The new authority: Say hello to the California Privacy Protection Agency, the United States’ first agency exclusively dedicated to preserving consumer privacy rights. Governed by a five-member board selected for its expertise in areas of consumer rights, privacy, and technology, the CPPA would have the ability to issue administrative fines of up to US$2,500 per violation or up to $7,500 per intentional violation or violations involving minors, while also enforcing auditing requirements. The CPPA would also be tasked with boosting awareness of consumer privacy rights, offering guidance to businesses and individuals alike. This is a significant change from the original provisions set forth in the CCPA which had originally left authority in the hands of the California Attorney General’s Office.
The difference between sale or share: One of the most pointed criticisms of the CCPA was its “Do Not Sell” clause in its definition of what constitutes as the “sale” of personal information when today’s digital landscape predominantly operates on the basis of data “sharing”. When data is passed on across a network of adtech and martech vendors, it is more so shared than sold—this practice, of course, informs the process of cross-contextual behavioural advertising and audience targeting.
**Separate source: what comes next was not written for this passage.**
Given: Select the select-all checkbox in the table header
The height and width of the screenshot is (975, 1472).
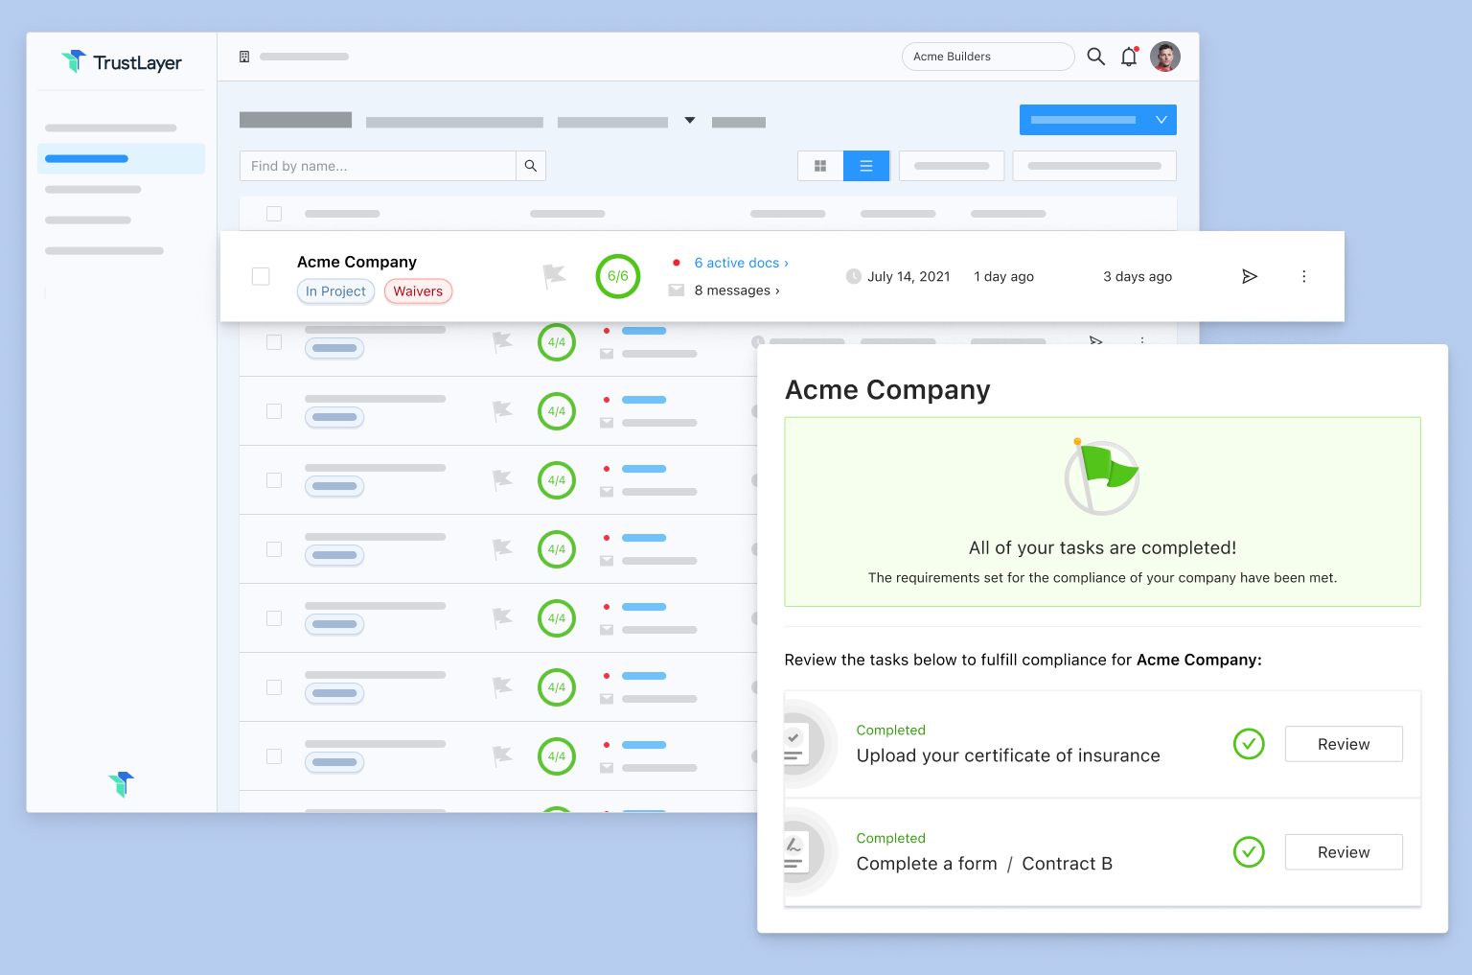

With data sharing now falling under the remit of a “Do Not Sell or Share” clause, marketers should continue to invest in exploring solutions that no longer rest on third-party data while ensuring that publisher partners are vetted on a rolling basis to validate whether data is obtained ethically.
The enforcement: The CCPA previously offered a generous 30-day “cure period”. This meant that upon being notified of non-compliance by the California Attorney General, businesses had the ability to address the alleged non-compliance without penalty. Far less generous than its predecessor, the CPRA no longer provides this 30-day grace period before businesses can potentially be fined.
A critical starting point
The changes certainly are significant, many of which bear implications for marketers as much as small business owners that will once again need to re-evaluate existing practises and place some spend behind data compliance efforts. While Californians have voted yes, the framework has not been without its share of criticism from rights groups and non-profit organisations across the country who’ve cited concerns that the CPRA encourages businesses to put a premium on privacy.
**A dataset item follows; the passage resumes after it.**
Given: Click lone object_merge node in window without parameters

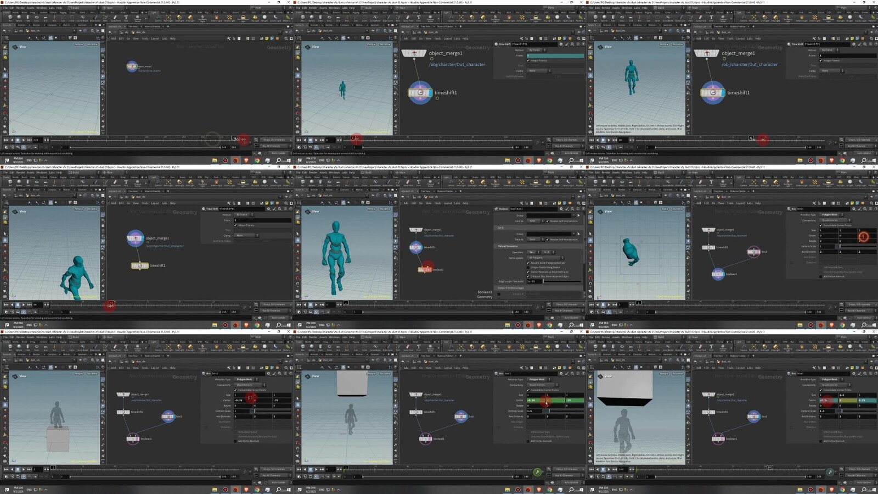Looking at the screenshot, I should [x=132, y=66].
But for the most part, we’d argue that the CPRA is a step in the right direction as it comes to gradually mirror the European Union’s General Data Protection Regulation—arguably the gold standard in data protection frameworks today. From its reporting requirements and an overall ethos of data minimisation, the CPRA presents a valuable look into what consumers really care about today when it comes to their data: more control.
Data protection and data compliance is an investment in itself but the cost of ultimately putting your consumers first is priceless. With data as the lifeblood of today’s digital marketing ecosystem, we owe it to our consumers to treat their data well. Now confronted with a confluence of milestones—be it the eventual enactment of CPRA or the ever-looming cookiepocalypse—the realities of a far-more privacy-centric digital landscape are becoming clearer than ever.
For one, we need better infrastructures—those that already incorporate privacy-by-design and consent mechanisms—in order to reduce the barriers to compliance. As the industry gradually moves away from third-party data, we also need more collaboration: it’s only through a unified ecosystem of brands, platforms, and publishers can we hope to see a more compliant ecosystem, anchored by first-party data.
Think of the CPRA as a wake-up call: take a closer look at what you’re doing today and what you can do better.